### Task instructions
In the records below, pick out all lines containing the word "cart".

[Saved entries]
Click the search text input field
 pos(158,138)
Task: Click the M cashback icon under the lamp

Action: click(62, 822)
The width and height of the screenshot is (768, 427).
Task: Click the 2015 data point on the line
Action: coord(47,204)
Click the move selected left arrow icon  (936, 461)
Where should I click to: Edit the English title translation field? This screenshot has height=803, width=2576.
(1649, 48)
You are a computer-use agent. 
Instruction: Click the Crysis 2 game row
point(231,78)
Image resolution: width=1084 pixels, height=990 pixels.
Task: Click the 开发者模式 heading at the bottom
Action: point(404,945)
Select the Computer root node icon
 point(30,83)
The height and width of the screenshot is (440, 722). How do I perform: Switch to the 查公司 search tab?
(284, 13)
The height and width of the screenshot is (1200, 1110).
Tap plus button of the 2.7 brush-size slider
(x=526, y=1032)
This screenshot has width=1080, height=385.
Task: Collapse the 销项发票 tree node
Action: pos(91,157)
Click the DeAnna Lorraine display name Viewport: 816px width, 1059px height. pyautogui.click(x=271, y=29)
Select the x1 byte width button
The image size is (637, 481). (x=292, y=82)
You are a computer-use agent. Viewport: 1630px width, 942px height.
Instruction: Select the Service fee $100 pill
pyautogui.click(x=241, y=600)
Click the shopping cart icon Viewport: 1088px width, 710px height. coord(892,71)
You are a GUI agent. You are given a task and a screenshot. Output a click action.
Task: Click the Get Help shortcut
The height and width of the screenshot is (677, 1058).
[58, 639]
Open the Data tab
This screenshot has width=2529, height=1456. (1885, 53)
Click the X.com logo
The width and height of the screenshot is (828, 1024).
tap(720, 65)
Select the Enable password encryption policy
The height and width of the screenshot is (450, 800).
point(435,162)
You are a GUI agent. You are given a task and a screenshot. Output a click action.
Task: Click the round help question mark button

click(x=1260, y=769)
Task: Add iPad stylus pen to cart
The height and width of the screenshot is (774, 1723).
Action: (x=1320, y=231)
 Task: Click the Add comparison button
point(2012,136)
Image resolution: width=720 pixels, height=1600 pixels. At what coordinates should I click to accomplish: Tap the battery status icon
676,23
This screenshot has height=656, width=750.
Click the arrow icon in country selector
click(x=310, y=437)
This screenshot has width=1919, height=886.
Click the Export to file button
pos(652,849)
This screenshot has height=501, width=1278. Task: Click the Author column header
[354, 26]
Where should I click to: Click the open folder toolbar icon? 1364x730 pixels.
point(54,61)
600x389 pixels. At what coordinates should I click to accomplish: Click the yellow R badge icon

### Answer area
Click the shopping cart icon Viewport: 1088px width, 710px height. coord(892,71)
Task: Add iPad stylus pen to cart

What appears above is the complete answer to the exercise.